Eric Andersson (born 15 June 1984) is a former motorcycle speedway rider from Sweden.

Career
Andersson came to prominence when he reached the final of the 2004 Speedway Under-21 World Championship.

In 2006, he joined the Oxford Cheetahs to ride in the 2006 Elite League speedway season.
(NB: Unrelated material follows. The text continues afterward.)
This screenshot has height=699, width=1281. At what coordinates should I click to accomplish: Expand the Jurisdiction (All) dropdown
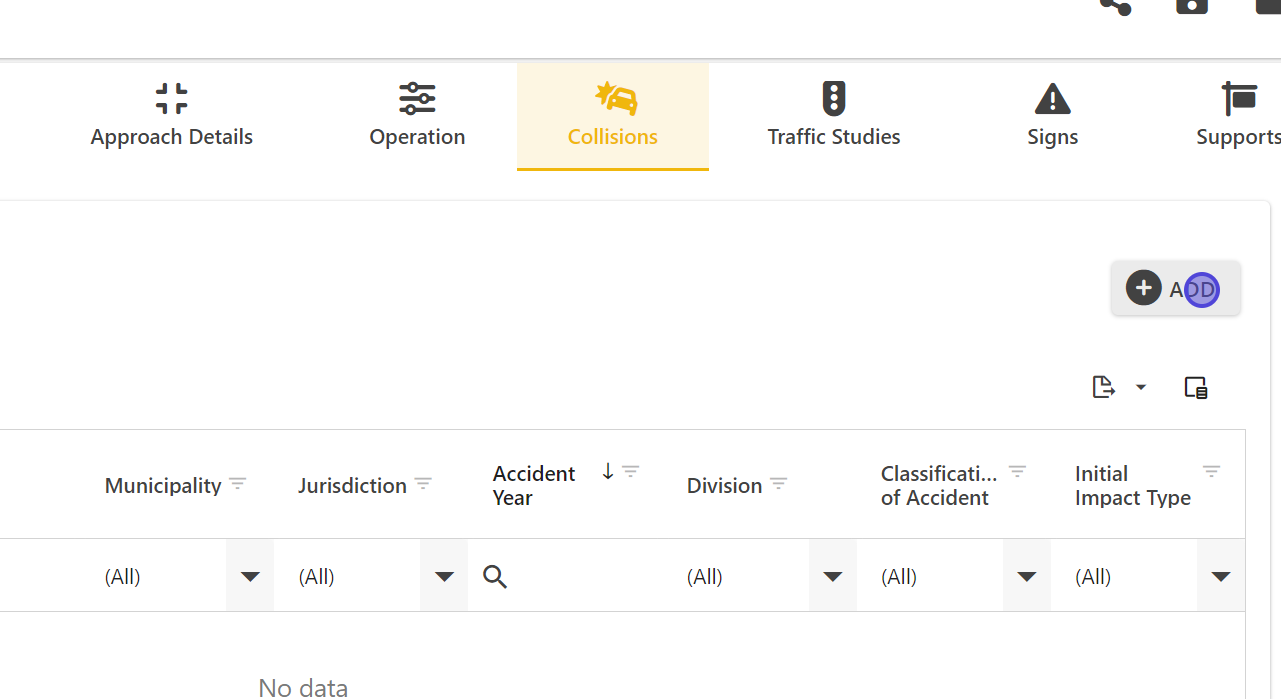(444, 576)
The following season he resigned for the Cheetahs but the club withdrew from the league but Andersson continued to ride for Rospiggarna in Sweden and in Grudziądz in Poland.

He rode one heat in 2007 Speedway Grand Prix of Sweden, when he replaced injured Wiesław Jaguś in Heat 19.

After finishing his career in Britain Andersson concentrated on the Team Speedway Polish Championship and rode from 2010 to 2014 for Kolejarz Rawicz in the Polish Speedway First League and Polish Speedway Second League respectively.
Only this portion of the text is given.